== Data records ==
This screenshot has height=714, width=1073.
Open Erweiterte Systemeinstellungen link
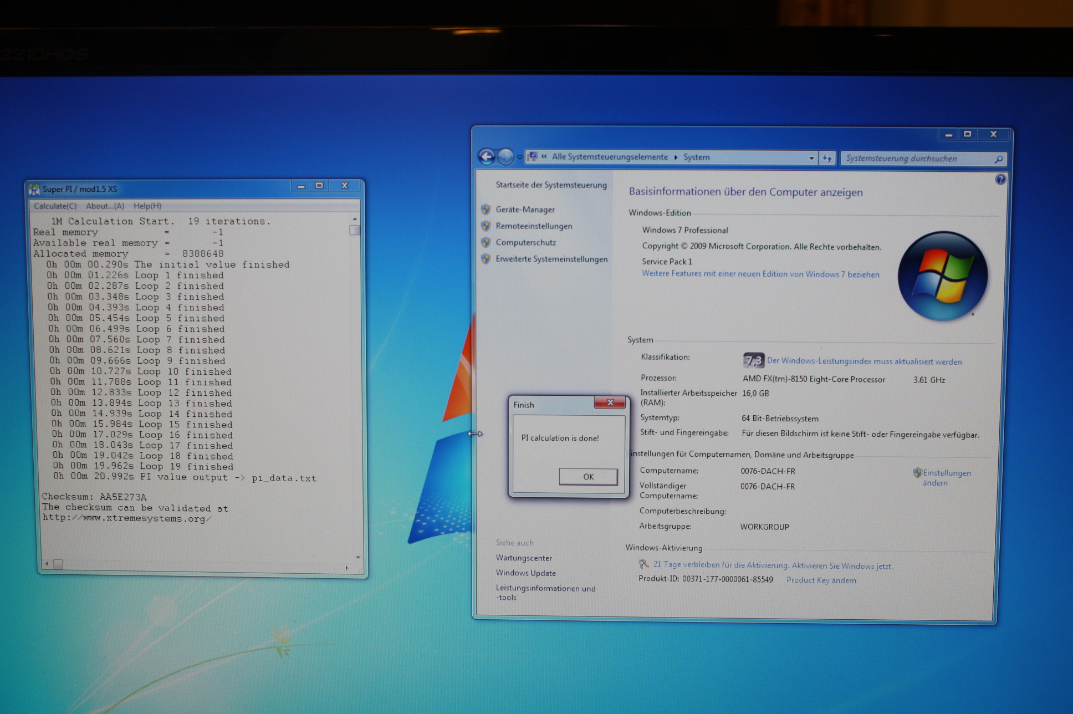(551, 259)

--

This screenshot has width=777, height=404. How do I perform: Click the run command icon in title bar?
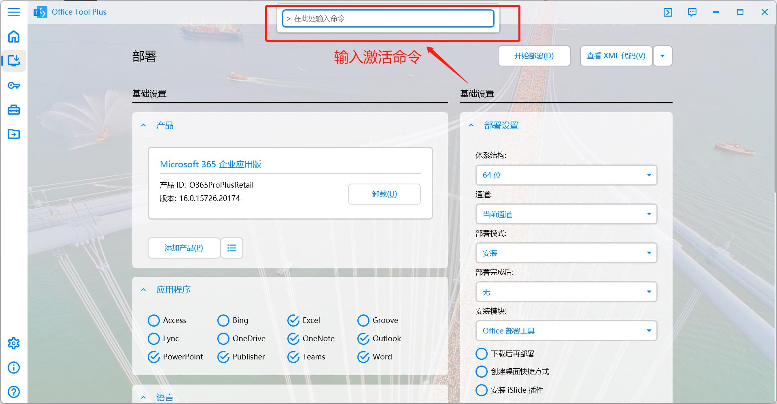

* * *

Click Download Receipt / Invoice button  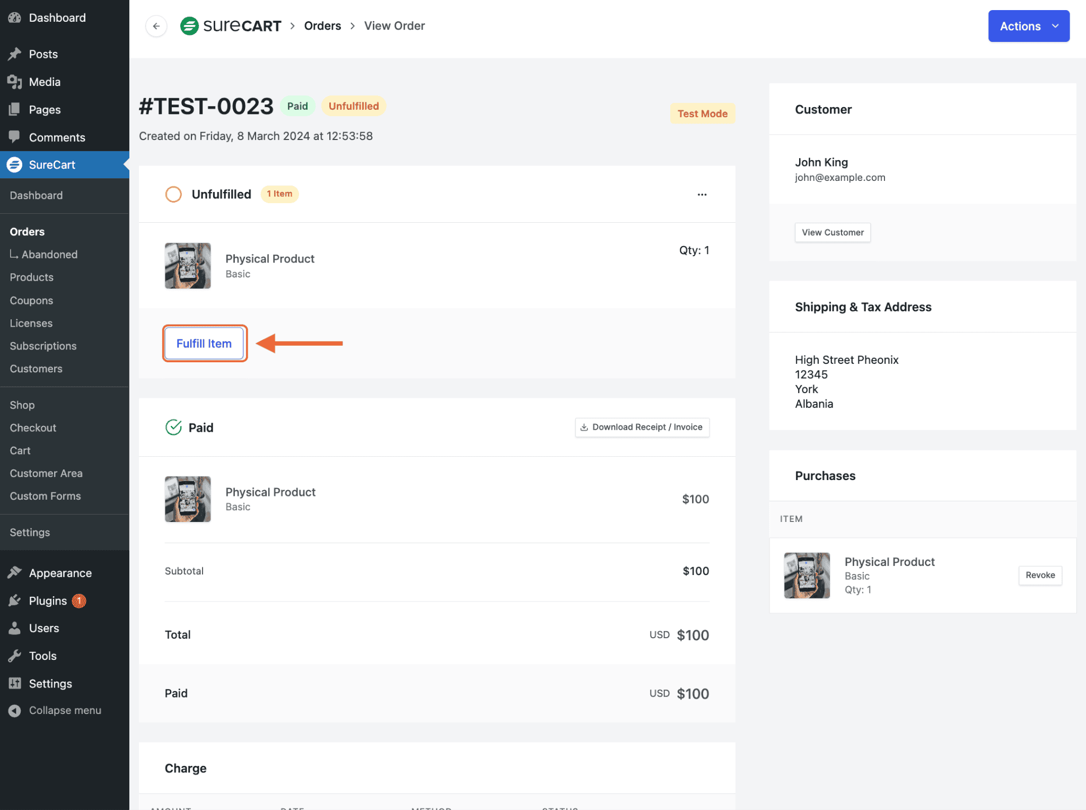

== Work to complete ==
In the material above, find each line that has the string "height" and return it.

== Expected answer ==
This screenshot has height=714, width=1073.
This screenshot has width=777, height=404. How do I perform: Click the run command icon in title bar?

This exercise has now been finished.